::: Data to process

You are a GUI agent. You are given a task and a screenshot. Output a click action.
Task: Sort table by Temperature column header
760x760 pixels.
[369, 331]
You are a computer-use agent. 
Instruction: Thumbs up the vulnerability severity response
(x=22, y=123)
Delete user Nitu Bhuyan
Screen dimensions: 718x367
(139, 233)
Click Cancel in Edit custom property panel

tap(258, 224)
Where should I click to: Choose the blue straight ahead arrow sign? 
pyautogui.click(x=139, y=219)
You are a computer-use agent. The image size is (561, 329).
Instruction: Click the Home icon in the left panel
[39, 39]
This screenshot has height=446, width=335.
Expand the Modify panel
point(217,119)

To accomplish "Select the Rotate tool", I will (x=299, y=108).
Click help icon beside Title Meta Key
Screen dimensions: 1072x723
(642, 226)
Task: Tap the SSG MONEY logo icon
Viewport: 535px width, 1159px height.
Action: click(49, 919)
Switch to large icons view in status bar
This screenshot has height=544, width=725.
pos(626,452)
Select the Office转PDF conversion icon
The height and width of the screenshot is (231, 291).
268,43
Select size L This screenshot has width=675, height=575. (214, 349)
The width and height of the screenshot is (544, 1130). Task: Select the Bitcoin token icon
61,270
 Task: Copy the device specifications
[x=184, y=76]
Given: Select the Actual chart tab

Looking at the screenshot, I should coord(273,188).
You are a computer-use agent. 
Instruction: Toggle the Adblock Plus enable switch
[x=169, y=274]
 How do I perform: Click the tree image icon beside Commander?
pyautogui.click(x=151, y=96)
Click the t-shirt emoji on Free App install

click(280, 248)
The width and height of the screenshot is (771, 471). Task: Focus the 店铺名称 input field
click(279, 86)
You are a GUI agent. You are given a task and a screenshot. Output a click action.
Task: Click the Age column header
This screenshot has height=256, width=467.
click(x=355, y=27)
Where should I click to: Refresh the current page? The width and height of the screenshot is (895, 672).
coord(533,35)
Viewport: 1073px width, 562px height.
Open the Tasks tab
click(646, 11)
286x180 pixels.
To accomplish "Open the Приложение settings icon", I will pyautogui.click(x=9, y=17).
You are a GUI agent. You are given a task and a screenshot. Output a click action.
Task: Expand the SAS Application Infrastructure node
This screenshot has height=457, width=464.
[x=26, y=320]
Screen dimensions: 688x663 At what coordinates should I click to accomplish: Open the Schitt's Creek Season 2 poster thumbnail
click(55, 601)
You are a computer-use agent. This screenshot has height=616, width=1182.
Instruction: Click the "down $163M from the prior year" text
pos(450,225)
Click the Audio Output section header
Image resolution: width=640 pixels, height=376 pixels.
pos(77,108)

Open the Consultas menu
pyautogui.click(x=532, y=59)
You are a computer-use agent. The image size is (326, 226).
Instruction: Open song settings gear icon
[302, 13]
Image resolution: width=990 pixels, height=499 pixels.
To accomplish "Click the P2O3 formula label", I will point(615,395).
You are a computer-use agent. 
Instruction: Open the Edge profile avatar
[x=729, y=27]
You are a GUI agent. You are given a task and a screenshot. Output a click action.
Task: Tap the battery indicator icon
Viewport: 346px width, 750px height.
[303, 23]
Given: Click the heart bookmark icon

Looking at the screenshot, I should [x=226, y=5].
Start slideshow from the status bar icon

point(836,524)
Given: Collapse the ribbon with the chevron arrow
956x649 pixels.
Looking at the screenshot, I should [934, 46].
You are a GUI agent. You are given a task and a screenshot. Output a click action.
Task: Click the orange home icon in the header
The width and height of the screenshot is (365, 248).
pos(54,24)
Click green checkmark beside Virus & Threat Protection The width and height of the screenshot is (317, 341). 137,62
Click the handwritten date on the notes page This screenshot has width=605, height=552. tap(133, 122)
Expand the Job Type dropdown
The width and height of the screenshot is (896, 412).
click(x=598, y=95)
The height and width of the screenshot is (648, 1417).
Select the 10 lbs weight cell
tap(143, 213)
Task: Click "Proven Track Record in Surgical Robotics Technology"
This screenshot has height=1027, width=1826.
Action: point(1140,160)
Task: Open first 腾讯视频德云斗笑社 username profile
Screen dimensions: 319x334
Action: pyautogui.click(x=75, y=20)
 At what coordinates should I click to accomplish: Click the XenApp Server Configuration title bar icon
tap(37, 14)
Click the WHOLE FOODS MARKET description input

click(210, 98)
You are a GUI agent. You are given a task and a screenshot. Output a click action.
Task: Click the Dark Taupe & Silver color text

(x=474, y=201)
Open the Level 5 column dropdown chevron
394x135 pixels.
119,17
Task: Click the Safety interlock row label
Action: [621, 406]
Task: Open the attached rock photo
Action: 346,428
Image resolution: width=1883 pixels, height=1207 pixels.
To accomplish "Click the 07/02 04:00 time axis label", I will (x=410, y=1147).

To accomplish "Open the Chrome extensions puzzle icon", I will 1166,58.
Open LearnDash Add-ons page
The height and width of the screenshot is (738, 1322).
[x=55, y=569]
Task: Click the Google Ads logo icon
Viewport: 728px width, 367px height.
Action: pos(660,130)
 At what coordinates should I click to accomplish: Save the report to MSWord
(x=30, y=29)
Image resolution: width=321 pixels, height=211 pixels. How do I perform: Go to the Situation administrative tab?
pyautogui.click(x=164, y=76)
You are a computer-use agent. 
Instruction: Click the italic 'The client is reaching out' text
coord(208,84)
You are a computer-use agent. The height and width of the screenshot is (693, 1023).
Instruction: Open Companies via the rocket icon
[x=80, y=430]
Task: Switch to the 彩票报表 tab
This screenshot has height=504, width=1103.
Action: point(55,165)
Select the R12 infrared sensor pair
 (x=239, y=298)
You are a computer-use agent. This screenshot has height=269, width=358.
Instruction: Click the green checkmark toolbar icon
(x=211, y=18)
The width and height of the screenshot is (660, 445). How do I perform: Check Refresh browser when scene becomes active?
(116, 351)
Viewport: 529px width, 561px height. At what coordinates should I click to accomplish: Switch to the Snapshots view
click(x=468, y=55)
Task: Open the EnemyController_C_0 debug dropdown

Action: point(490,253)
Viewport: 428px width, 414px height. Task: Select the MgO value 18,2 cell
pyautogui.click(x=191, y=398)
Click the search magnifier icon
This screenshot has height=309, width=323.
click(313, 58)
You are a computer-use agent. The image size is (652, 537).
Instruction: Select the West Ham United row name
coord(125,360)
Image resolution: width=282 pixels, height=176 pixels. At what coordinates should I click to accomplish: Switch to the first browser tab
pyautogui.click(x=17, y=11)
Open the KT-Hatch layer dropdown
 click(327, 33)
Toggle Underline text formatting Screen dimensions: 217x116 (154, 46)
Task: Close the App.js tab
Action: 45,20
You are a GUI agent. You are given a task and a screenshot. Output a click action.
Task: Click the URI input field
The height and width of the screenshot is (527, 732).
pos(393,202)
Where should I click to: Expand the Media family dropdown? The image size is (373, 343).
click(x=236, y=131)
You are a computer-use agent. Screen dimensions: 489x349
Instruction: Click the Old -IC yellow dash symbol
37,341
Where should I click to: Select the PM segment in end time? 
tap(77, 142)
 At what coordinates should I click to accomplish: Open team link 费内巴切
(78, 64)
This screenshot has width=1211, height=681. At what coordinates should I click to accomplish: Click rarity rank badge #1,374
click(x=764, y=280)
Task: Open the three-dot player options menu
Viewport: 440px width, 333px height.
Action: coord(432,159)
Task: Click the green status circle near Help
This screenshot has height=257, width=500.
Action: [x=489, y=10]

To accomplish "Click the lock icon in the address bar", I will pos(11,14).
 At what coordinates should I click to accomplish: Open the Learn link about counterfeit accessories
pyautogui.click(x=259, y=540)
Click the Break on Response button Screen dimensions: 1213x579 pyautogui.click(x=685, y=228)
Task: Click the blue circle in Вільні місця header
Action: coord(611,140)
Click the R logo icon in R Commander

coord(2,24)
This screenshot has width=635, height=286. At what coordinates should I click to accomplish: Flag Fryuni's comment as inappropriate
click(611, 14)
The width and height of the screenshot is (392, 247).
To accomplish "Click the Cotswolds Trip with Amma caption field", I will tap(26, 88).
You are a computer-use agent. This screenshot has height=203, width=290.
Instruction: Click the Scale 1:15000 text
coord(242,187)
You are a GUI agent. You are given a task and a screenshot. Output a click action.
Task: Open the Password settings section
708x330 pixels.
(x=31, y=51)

::::::

## Assignment:
Word for word, please return the lines from the one containing "Where should I click to: Expand" through the end of the listing, both ends included, and nothing else.

## Answer area:
Where should I click to: Expand the Media family dropdown? The image size is (373, 343).
click(x=236, y=131)
You are a computer-use agent. Screen dimensions: 489x349
Instruction: Click the Old -IC yellow dash symbol
37,341
Where should I click to: Select the PM segment in end time? 
tap(77, 142)
 At what coordinates should I click to accomplish: Open team link 费内巴切
(78, 64)
This screenshot has width=1211, height=681. At what coordinates should I click to accomplish: Click rarity rank badge #1,374
click(x=764, y=280)
Task: Open the three-dot player options menu
Viewport: 440px width, 333px height.
Action: coord(432,159)
Task: Click the green status circle near Help
This screenshot has height=257, width=500.
Action: [x=489, y=10]

To accomplish "Click the lock icon in the address bar", I will pos(11,14).
 At what coordinates should I click to accomplish: Open the Learn link about counterfeit accessories
pyautogui.click(x=259, y=540)
Click the Break on Response button Screen dimensions: 1213x579 pyautogui.click(x=685, y=228)
Task: Click the blue circle in Вільні місця header
Action: coord(611,140)
Click the R logo icon in R Commander

coord(2,24)
This screenshot has width=635, height=286. At what coordinates should I click to accomplish: Flag Fryuni's comment as inappropriate
click(611, 14)
The width and height of the screenshot is (392, 247).
To accomplish "Click the Cotswolds Trip with Amma caption field", I will tap(26, 88).
You are a computer-use agent. This screenshot has height=203, width=290.
Instruction: Click the Scale 1:15000 text
coord(242,187)
You are a GUI agent. You are given a task and a screenshot. Output a click action.
Task: Open the Password settings section
708x330 pixels.
(x=31, y=51)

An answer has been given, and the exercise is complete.